O sucesso meteórico do grupo foi destaque na capa de VEJA, em 13 de março de 1996, em uma reportagem que relatava como eles estavam no auge do sucesso até o acidente aéreo, que comoveu o país e pôs fim à trajetória.
Os Mamonas Assassinas sempre farão parte do cenário nacional da música e o legado deles permanecerá vivo. Nesta segunda-feira, 2 de março, data em que se completou 30 anos da morte do grupo, as famílias inauguraram um memorial em homenagem aos músicos no Cemitério Primaveras, em Guarulhos, na Grande São Paulo.

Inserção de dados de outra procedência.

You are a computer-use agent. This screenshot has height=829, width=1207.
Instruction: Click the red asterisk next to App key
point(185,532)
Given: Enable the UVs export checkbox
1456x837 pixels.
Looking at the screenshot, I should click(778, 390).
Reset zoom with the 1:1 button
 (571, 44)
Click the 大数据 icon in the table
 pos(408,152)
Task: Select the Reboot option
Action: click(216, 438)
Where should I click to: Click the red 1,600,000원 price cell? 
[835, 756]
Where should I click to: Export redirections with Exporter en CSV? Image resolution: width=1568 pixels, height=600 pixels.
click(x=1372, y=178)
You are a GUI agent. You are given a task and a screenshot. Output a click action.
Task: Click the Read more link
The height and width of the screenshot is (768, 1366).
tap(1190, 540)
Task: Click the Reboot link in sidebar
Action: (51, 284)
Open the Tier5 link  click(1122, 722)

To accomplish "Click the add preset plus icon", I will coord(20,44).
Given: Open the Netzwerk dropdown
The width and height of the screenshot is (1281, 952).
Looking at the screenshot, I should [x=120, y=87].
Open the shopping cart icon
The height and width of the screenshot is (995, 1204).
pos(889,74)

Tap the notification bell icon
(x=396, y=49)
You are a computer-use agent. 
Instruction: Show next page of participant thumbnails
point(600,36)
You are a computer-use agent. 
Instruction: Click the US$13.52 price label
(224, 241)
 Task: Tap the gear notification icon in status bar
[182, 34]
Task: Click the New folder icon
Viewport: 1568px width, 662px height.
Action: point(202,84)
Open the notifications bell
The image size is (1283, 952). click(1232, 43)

O espaço receberá cinco jacarandás, representando Dinho, Bento, Samuel, Júlio e Sérgio. Parte das cinzas dos músicos — cremadas após exumação realizada no dia 23 de fevereiro — foi colocada junto às sementes de jacarandá, dentro de urnas individuais. Em seguida, cada urna foi levada para uma incubadora. As urnas ficarão no centro de incubação de 12 a 24 meses, período em que as sementes vão germinar e se tornar mudas de jacarandá.